» Action item
Images are to be excluded from the copy, and the records below reproduced word for word.

» Stored items
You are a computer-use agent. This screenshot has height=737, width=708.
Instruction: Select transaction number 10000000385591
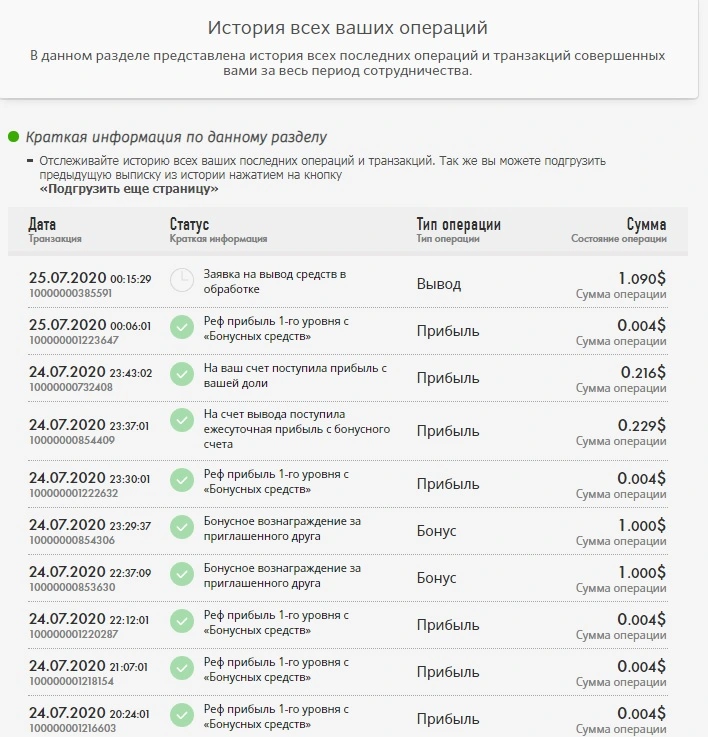[x=71, y=293]
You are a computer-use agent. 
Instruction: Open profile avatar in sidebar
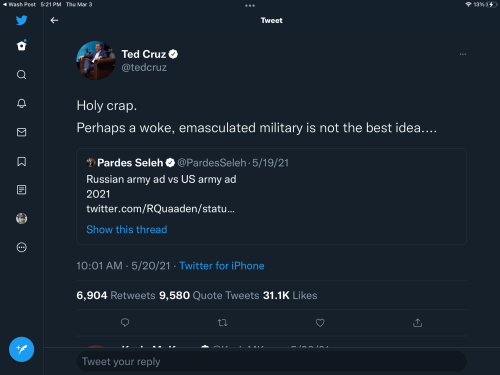[x=22, y=219]
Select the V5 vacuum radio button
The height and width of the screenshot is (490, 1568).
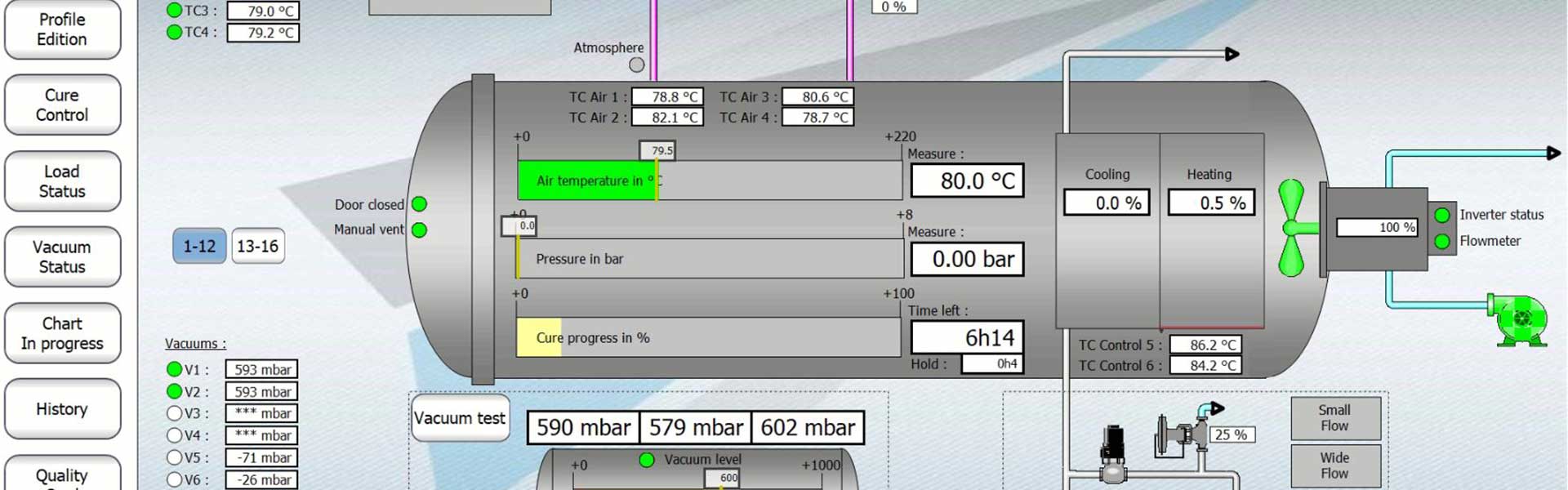tap(174, 457)
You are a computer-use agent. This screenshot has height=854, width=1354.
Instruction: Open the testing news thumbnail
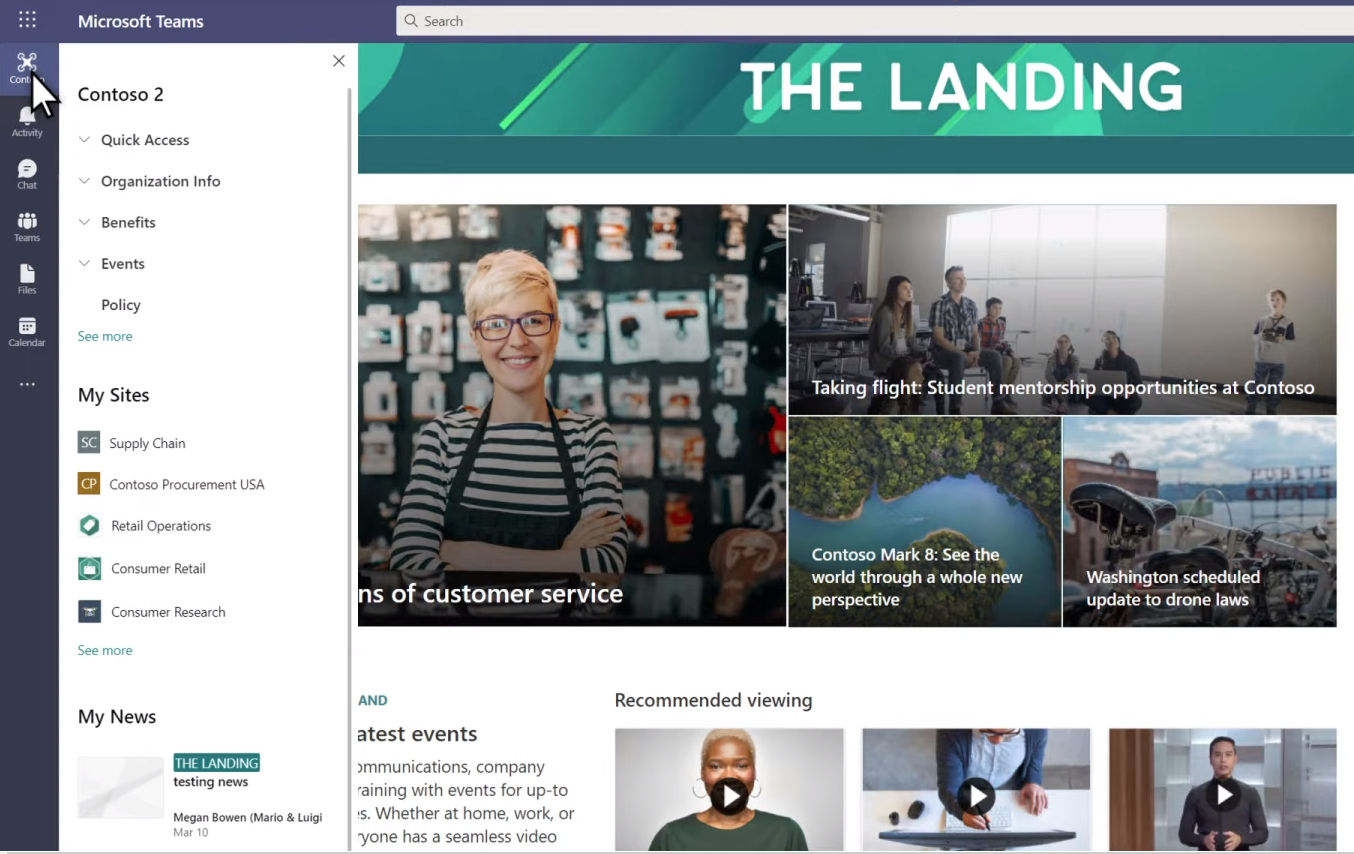click(121, 787)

» Solution for this exercise
You are a computer-use agent. This screenshot has height=737, width=708.
Instruction: Select transaction number 10000000385591
[x=71, y=293]
You are a computer-use agent. 
Instruction: Open profile avatar in sidebar
[x=22, y=219]
Select the V5 vacuum radio button
The height and width of the screenshot is (490, 1568).
tap(174, 457)
You are a computer-use agent. This screenshot has height=854, width=1354.
Instruction: Open the testing news thumbnail
click(121, 787)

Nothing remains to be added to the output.